» Supplied text:
+ + + +

Appendix, Chart 22: Actual and Projected Disruption & Investment Costs (Unaudited)

In connection with those costs incurred in recent quarters from business disruptions and other investments, we’ve captured a summary in our charts to help frame out these impacts. While these costs are included as a part of our Adjusted EBITDA, we do view these as operational areas where we can drive further improvement and reduce the impact of going forward. In addition, we wanted to highlight the continued investments that we’re making in the TSS business to develop our immersion cooling and next-generation refrigerants.

+ + + +

» Excerpted data:
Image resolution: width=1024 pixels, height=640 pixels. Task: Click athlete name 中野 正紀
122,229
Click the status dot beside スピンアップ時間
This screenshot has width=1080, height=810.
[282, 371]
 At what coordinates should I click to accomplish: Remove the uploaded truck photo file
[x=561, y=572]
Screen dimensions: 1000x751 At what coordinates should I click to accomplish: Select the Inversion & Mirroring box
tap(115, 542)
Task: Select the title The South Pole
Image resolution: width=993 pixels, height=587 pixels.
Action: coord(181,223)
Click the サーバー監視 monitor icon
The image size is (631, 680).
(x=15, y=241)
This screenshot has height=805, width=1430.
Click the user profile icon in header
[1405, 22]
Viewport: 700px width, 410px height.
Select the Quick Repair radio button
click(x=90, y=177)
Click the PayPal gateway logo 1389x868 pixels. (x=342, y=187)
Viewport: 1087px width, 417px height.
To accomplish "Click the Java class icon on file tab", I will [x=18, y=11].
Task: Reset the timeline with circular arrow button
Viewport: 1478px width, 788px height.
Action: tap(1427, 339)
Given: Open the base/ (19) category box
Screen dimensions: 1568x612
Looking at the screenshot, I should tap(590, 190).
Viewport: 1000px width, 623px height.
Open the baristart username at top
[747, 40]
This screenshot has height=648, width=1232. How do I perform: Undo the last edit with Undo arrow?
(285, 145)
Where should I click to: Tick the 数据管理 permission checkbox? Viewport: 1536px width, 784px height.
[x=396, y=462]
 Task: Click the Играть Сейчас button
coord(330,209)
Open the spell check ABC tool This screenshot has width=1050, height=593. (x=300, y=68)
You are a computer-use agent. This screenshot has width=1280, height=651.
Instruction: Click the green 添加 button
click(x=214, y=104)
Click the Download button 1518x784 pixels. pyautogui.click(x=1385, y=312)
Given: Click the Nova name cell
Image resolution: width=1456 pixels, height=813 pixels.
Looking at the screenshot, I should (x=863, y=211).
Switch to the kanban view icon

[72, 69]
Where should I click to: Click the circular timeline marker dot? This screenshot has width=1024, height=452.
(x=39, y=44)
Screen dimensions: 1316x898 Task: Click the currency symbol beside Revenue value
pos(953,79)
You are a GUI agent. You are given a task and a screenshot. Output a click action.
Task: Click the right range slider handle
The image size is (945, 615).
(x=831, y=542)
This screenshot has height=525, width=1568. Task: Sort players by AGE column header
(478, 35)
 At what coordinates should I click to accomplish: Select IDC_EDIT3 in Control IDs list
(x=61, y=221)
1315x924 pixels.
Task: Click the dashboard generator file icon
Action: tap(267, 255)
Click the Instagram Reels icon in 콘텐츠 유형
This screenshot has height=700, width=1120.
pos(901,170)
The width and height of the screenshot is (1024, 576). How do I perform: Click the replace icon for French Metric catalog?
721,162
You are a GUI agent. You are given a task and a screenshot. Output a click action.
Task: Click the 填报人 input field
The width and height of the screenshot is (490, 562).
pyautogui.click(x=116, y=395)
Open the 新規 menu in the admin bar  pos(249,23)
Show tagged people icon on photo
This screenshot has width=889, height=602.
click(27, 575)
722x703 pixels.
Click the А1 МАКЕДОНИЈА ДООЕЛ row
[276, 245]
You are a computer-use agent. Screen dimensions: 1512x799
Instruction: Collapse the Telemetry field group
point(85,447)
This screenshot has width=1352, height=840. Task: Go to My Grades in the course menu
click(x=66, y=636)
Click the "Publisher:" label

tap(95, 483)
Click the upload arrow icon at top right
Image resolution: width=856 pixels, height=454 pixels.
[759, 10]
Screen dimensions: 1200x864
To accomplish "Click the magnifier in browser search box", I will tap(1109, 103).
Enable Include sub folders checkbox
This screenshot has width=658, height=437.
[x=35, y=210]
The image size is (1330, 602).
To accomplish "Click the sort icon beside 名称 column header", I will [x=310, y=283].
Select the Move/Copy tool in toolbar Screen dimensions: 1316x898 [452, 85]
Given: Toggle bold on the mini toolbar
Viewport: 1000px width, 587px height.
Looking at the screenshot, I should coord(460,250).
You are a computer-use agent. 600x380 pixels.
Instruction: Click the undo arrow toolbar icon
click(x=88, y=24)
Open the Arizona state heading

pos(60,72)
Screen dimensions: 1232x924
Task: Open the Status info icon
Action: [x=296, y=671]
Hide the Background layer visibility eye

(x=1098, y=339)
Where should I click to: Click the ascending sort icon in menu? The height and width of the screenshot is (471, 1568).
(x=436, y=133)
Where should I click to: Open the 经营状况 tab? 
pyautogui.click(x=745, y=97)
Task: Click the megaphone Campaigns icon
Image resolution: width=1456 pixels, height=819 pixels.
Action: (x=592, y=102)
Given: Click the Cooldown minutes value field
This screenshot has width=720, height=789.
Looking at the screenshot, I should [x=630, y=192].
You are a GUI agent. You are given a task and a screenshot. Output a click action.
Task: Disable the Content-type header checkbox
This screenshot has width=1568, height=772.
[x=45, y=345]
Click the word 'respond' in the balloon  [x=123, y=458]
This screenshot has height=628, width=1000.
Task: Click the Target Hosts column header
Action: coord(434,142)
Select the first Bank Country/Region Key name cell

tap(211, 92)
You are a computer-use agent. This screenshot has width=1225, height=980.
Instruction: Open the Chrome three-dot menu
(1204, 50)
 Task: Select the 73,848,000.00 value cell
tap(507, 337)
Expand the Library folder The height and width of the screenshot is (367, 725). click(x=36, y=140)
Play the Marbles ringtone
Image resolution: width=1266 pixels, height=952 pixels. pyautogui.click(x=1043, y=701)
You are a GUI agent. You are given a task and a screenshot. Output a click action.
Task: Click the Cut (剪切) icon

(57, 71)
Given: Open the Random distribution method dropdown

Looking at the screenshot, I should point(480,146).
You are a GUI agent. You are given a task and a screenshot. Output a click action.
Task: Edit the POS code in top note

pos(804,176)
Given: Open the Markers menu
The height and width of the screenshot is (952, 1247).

+ + + +

» Stated problem: Continue the passage on disruption and investment costs from its final sentence. The entries are separate material and have no connection to the passage on disruption and investment costs.

» Response:
Non-GAAP Financial Measures

We prepare our financial statements in accordance with Generally Accepted Accounting Principles (GAAP). Within these remarks, we may make reference to Adjusted Net Income, Adjusted EPS, Adjusted EBITDA, Free Cash Flows, Free Cash Flows Conversion, Total Debt Principal, Net and Net Leverage Ratio which are non-GAAP financial measures. The Company includes these non-GAAP financial measures because management believes they are useful to investors in that they provide for greater transparency with respect to supplemental information used by management in its financial and operational decision making. Management uses Adjusted Net Income, Adjusted EPS and Adjusted EBITDA, which adjust for (i) certain non-cash items, (ii) certain items we believe are not indicative of ongoing operating performance or (iii) certain nonrecurring, unusual or infrequent items to evaluate the Company's performance in order to have comparable financial results to analyze changes in our underlying business from period to period. Additionally, Free Cash Flows, Free Cash Flows Conversion, Total Debt Principal, Net and Net Leverage Ratio are utilized as liquidity measures to assess the cash generation of our businesses and on-going liquidity position.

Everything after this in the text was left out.